Directions for this task: Read the records and gather each line that includes "Follow".

The data:
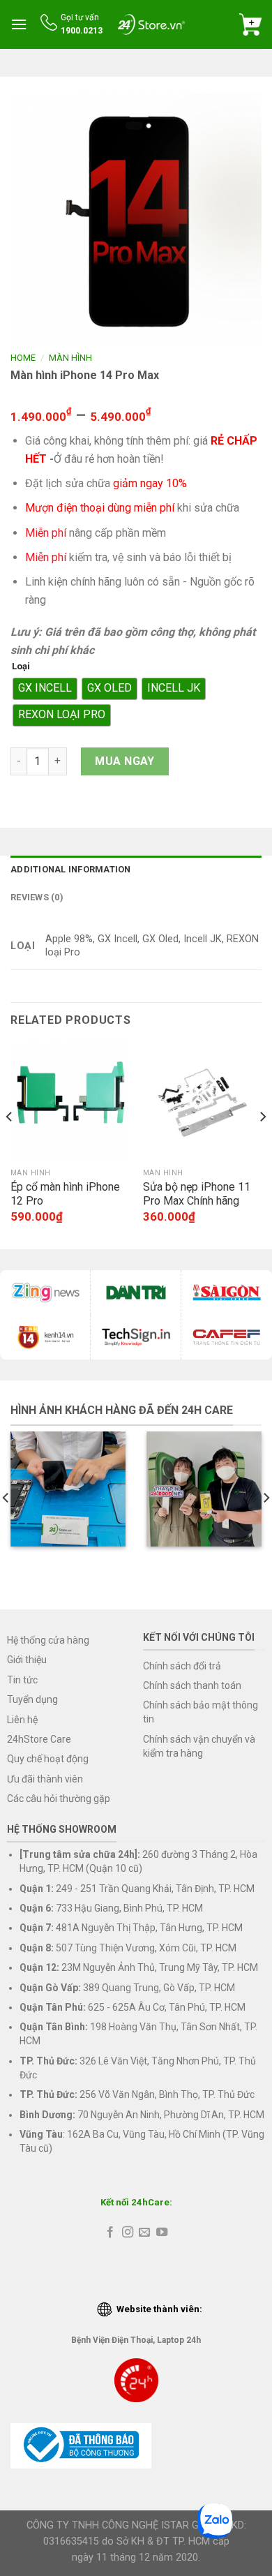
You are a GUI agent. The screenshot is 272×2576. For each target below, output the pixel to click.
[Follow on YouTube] (161, 2232)
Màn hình (70, 357)
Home (23, 357)
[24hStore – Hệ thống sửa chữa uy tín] (151, 24)
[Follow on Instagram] (127, 2232)
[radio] (45, 688)
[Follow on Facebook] (110, 2232)
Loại (21, 666)
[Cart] (250, 24)
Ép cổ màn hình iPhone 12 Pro (65, 1194)
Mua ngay (125, 761)
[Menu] (18, 24)
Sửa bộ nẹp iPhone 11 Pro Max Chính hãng (196, 1194)
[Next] (262, 1144)
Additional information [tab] (70, 869)
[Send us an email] (144, 2232)
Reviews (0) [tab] (36, 897)
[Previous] (10, 1144)
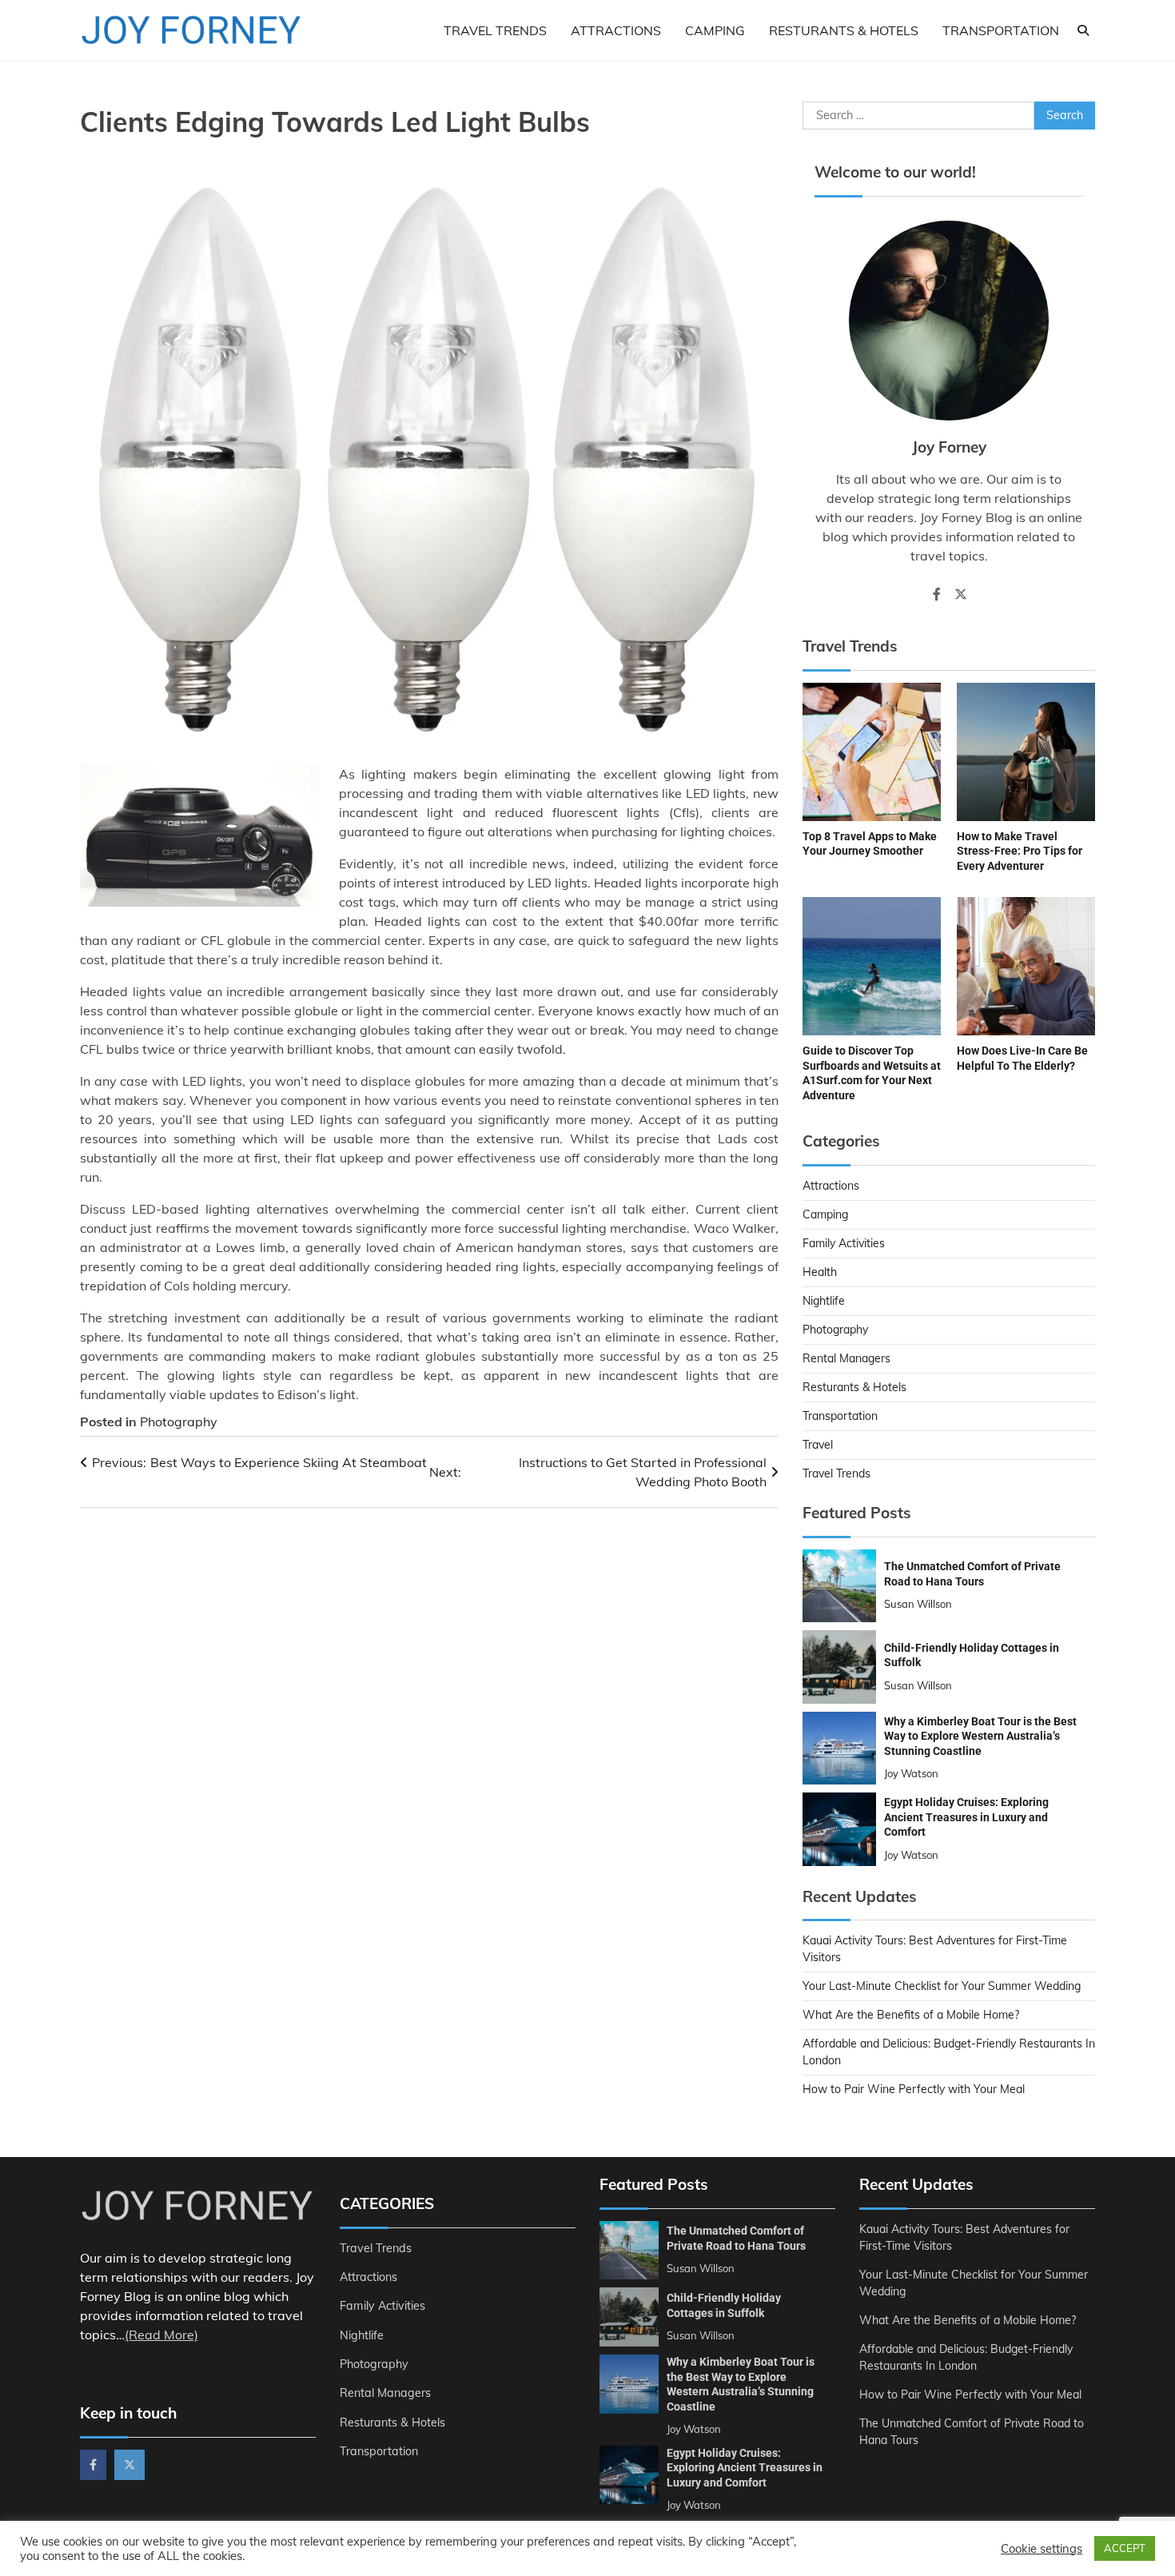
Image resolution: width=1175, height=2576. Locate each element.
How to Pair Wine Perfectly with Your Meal (914, 2089)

Answer section:
[Follow on YouTube] (161, 2232)
[Follow on Instagram] (127, 2232)
[Follow on Facebook] (110, 2232)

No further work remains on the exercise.